[Python-Dev] Proposal: dict.with_values(iterable)

Inada Naoki songofacandy at gmail.com
Tue Apr 23 03:08:01 EDT 2019


On Tue, Apr 23, 2019 at 2:54 PM Steve Dower <steve.dower at python.org> wrote:
>
> On 22Apr2019 2143, Inada Naoki wrote:
> > On Tue, Apr 23, 2019 at 11:30 AM Steve Dower <steve.dower at python.org> wrote:
> >>
> >> Or possibly just "dict(existing_dict).update(new_items)".
> >>
> >
> > Do you mean .update accepts values tuple?
> > I can't think it's
>
> Not sure what you were going to go on to say here, but why not?

Sorry, I sent mail without finishing.

dict.update() has too many overloading.
Adding values_tuple is impossible without breaking backward compatibility.
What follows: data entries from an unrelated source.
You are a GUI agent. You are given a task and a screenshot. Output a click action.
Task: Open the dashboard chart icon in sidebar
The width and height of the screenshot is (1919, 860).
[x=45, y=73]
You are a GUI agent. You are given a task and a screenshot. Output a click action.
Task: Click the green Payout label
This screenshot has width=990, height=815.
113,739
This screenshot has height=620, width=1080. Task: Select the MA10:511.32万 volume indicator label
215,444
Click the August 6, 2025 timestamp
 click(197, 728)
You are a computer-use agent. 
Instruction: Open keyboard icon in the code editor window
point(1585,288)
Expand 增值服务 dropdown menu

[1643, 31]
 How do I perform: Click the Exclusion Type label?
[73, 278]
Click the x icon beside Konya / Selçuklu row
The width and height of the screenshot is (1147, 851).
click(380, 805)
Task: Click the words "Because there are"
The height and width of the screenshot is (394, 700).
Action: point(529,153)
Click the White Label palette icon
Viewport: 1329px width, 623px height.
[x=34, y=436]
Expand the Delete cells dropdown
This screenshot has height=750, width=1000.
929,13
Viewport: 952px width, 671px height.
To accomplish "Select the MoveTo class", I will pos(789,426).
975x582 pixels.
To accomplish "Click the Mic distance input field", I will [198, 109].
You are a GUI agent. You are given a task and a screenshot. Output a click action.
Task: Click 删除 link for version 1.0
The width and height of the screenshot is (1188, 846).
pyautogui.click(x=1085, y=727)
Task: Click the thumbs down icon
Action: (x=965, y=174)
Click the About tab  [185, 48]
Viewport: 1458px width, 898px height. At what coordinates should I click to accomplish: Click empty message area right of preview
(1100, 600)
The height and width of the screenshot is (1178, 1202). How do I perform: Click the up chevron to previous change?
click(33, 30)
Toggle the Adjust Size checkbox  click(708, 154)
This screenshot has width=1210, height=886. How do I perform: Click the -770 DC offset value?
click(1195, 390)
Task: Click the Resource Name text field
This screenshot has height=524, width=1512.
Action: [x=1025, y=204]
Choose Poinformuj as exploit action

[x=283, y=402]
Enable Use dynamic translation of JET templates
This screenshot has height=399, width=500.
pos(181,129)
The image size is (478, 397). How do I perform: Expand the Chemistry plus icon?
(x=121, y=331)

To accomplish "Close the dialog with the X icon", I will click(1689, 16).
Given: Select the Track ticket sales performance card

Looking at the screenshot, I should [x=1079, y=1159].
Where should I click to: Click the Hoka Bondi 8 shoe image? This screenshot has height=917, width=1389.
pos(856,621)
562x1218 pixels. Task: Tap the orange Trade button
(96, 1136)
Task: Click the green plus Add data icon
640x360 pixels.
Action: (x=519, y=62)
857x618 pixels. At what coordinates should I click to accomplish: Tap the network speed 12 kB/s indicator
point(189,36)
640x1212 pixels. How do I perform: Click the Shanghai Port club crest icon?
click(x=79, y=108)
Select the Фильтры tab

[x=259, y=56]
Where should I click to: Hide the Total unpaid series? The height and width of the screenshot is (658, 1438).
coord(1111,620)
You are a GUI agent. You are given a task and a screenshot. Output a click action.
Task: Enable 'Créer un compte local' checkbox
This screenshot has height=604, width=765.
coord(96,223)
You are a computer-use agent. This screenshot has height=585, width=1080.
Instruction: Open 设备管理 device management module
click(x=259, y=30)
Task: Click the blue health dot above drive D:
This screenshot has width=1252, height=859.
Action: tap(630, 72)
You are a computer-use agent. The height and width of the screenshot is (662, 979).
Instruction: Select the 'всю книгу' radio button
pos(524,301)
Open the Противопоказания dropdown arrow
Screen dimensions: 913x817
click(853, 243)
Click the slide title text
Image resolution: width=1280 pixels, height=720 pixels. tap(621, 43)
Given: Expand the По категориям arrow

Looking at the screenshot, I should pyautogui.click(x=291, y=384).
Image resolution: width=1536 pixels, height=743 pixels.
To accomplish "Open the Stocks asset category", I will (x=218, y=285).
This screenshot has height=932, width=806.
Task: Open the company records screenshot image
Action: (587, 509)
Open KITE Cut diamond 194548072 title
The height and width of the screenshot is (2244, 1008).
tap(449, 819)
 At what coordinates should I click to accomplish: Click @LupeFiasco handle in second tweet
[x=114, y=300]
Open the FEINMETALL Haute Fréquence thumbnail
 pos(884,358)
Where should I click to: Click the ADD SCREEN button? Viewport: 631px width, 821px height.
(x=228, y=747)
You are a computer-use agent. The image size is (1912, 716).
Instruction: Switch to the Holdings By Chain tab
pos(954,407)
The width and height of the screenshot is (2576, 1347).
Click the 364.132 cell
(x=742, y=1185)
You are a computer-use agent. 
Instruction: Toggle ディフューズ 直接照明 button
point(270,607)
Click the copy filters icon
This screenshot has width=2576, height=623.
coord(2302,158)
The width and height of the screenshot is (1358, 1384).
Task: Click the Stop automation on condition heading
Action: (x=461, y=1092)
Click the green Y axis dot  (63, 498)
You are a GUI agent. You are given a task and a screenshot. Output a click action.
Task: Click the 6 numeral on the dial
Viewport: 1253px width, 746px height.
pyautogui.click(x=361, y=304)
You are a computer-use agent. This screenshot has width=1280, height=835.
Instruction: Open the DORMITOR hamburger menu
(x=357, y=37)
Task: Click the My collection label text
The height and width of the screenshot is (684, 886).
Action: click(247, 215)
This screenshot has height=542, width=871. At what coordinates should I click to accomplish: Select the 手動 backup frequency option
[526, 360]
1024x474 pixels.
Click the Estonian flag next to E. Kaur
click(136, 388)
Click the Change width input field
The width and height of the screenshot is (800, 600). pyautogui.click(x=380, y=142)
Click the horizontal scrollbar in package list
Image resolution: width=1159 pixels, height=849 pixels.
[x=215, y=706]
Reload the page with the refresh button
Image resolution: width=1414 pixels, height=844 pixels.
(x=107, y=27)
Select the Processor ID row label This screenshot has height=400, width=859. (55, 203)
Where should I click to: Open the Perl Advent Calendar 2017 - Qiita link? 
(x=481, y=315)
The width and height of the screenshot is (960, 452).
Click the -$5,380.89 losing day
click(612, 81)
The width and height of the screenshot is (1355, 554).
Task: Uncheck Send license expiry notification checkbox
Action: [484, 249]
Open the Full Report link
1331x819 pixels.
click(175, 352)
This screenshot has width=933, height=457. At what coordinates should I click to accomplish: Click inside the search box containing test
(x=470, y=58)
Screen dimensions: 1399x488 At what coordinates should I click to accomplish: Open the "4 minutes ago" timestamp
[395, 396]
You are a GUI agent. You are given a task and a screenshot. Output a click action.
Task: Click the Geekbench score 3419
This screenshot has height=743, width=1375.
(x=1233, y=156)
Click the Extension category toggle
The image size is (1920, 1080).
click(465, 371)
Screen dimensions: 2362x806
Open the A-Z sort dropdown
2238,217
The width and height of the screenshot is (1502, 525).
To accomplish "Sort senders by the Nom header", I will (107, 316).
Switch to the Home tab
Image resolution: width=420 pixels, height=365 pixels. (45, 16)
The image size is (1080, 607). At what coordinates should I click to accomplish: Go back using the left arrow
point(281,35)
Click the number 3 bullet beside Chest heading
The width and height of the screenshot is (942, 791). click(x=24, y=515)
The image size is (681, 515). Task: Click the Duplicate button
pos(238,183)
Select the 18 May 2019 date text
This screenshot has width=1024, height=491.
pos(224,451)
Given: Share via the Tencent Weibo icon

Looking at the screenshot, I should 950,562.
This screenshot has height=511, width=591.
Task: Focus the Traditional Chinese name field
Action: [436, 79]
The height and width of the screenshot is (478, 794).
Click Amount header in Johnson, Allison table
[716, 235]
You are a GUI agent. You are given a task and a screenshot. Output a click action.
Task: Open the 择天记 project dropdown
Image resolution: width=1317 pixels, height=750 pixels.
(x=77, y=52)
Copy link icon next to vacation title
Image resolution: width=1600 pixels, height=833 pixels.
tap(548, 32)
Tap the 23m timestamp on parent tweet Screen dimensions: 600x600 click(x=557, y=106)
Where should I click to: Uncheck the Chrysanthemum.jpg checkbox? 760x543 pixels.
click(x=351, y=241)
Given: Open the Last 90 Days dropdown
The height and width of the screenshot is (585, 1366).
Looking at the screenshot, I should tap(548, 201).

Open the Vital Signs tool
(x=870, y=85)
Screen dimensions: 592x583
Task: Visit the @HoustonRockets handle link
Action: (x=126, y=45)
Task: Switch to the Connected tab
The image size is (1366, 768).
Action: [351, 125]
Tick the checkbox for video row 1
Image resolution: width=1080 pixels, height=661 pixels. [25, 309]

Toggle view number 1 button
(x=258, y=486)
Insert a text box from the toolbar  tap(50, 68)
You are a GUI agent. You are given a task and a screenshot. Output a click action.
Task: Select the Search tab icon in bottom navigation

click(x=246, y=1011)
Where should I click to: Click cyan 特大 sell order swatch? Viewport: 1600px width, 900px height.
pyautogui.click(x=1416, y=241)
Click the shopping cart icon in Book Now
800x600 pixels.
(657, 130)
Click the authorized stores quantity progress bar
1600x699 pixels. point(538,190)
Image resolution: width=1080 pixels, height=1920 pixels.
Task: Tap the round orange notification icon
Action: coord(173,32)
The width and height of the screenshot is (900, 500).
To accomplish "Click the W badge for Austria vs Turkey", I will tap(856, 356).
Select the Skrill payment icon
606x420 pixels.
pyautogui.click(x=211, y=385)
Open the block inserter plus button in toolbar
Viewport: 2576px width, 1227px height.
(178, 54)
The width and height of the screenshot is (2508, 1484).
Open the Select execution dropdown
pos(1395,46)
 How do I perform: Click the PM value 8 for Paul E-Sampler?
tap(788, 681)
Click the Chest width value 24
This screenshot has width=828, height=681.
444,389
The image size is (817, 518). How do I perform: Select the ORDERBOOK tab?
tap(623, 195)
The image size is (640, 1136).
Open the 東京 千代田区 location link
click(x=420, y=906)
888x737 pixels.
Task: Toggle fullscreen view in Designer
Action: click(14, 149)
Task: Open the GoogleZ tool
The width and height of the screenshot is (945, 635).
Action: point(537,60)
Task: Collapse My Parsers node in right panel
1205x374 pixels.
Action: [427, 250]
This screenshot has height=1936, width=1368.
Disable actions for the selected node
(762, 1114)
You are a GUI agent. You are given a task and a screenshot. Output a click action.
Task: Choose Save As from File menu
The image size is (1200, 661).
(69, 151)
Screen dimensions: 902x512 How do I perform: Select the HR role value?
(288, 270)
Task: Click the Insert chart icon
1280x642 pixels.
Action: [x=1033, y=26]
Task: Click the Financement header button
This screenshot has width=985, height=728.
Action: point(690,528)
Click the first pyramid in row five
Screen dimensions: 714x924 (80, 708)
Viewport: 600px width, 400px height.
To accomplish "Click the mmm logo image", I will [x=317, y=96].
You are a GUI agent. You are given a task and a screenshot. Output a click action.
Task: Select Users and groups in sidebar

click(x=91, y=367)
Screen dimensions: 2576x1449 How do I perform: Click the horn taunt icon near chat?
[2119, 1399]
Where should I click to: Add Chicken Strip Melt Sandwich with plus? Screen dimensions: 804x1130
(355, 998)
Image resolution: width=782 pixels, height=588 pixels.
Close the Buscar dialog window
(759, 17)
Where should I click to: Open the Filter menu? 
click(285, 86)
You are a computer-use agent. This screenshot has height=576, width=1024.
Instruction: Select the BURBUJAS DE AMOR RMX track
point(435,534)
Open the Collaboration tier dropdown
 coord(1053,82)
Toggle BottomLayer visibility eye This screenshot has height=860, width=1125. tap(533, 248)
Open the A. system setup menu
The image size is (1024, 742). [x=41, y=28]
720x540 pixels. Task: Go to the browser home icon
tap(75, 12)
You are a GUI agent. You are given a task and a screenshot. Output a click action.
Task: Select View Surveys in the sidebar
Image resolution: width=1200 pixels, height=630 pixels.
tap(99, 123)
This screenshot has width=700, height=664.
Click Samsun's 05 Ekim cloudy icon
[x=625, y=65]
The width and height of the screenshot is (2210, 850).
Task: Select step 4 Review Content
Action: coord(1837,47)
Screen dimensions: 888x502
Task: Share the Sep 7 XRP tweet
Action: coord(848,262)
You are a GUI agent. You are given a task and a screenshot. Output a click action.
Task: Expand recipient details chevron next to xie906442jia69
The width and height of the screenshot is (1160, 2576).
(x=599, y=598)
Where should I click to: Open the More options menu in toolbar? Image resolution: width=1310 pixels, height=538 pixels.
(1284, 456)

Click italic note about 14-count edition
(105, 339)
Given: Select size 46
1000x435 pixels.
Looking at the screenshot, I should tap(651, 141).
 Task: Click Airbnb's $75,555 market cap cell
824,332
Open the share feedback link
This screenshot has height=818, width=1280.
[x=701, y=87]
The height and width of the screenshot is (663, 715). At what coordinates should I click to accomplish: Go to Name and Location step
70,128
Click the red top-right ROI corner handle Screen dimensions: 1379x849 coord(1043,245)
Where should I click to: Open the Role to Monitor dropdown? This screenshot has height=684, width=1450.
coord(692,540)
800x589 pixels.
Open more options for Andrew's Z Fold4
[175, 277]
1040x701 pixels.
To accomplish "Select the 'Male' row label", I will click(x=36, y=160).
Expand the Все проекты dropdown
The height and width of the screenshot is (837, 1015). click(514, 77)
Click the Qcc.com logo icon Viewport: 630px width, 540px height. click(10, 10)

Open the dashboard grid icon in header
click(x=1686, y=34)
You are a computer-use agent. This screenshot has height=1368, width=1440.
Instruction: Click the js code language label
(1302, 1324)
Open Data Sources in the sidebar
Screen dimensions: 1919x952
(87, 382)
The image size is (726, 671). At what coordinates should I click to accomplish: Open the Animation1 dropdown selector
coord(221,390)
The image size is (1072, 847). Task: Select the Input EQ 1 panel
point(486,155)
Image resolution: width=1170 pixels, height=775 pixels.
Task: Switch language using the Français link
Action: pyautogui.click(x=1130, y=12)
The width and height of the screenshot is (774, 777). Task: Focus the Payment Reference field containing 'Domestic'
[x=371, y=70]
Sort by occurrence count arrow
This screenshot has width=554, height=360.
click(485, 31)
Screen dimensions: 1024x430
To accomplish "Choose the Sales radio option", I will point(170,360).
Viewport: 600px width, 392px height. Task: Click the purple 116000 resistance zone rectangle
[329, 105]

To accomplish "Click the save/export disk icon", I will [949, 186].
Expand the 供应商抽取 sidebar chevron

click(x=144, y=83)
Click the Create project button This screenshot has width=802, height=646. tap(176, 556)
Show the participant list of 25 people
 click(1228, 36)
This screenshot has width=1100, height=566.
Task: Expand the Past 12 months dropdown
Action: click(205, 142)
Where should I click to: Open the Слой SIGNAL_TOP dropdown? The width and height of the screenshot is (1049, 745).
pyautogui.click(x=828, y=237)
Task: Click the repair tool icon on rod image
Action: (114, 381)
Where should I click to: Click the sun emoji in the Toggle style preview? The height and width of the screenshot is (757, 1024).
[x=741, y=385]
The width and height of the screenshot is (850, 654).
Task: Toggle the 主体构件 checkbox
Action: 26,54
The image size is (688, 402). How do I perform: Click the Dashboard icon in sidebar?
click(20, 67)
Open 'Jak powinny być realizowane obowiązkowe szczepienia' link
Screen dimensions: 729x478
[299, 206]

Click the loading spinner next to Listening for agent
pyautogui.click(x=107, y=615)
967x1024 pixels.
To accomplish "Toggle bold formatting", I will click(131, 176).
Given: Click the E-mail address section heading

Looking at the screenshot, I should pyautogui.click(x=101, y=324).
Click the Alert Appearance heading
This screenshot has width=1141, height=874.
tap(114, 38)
But I think you're saying about items_sequence, not values.

>
> If it's a key-sharing dict, then all the keys are strings. We know that
> when we go to do the update, so we can intern all the strings (going to
> do that anyway) and then it's a quick check if it already exists. If
> it's a regular dict, then we calculate hashes as normal. Updating the
> value is just a decref, incref and assignment.

There are some problem.

1. Searching hash table is not zero-cost, comparing to appending to sequence.
   This cost is very near to building new hash tables.

2. In my proposal, main user is csv.DictReader or sql.DictCursor.
   They parse only values on each rows.   So they need to use map.

3. (CPython only) dict.copy(), dict(dict), and dict.update() are general purpose
   methods.  There is no obvious place to start using key-sharing dict.

That's why I proposed specific method / function for specific purpose.

>
> Note that it .update() would probably require a dict or key/value tuples
> here - but if you have the keys in a tuple already then zip() is going
> to be good enough for setting it (in fact, zip(existing_dict,
> new_values) should be fine, and we can internally special-case that
> scenario, too).

If *CPython* specialized dict(zip(dict, values)),  it still be CPython
implementation detail.
Do you want recommend using such CPython hacky optimization?
Should we use such optimization in stdlib, even if it will be slower
than dict(zip(keys_tuple, values)) on some other Python implementations?

Or do you propose making dict(zip(dict, values)) optimization as
language specification?

One obvious advantage of having DictBuilder is it is for specific
purpose.  It has at least same performance to dict(zip(keys, values))
on all Python implementations.
Libraries like csv parser can use it without worrying about its performance
on Python other than CPython.


> I'd assumed the benefit was in memory usage after
> construction, rather than speed-to-construct, since everyone keeps
> talking about "key-sharing dictionaries" and not "arrays" ;)

Both is important.  I had talked about non key-sharing dict.

> (Randomizing side note: is this scenario enough to make a case for a
> built-in data frame type?)

https://xkcd.com/927/


> >> My primary concern is still to avoid making CPython performance
> >> characteristics part of the Python language definition. That only makes
> >> it harder for alternate implementations.
> >
> > Note that this proposal is not only for key sharing dict:
> >
> > * We can avoid rebuilding hash table again and again.
> > * We can avoid checking duplicated keys again and again.
> >
> > These characteristics are not only for Python, but for all mapping
> > implementations using hash table.
>
> I believe all of these are met by making d2=dict(d1) construct a dict d2
> that shares keys with d1 by default. Can you show how they are not?

If you want only copy, it's same.

>
> * when you only d2.update existing keys, no need to rebuild the table
> * a duplicated key overwrites multiple times - what else are you going
> to do?

But all keys should be looked up.  It is very similar overhead to rebuilding
hash table.

> This is already easiest, fastest, uses the least memory and is
> most consistent with every other form of setting dict items. Why
> complicate things by checking them? Let the caller do it

As I wrote above, it is:

* slower than my proposal.
* no obvious place to start using key sharing dict.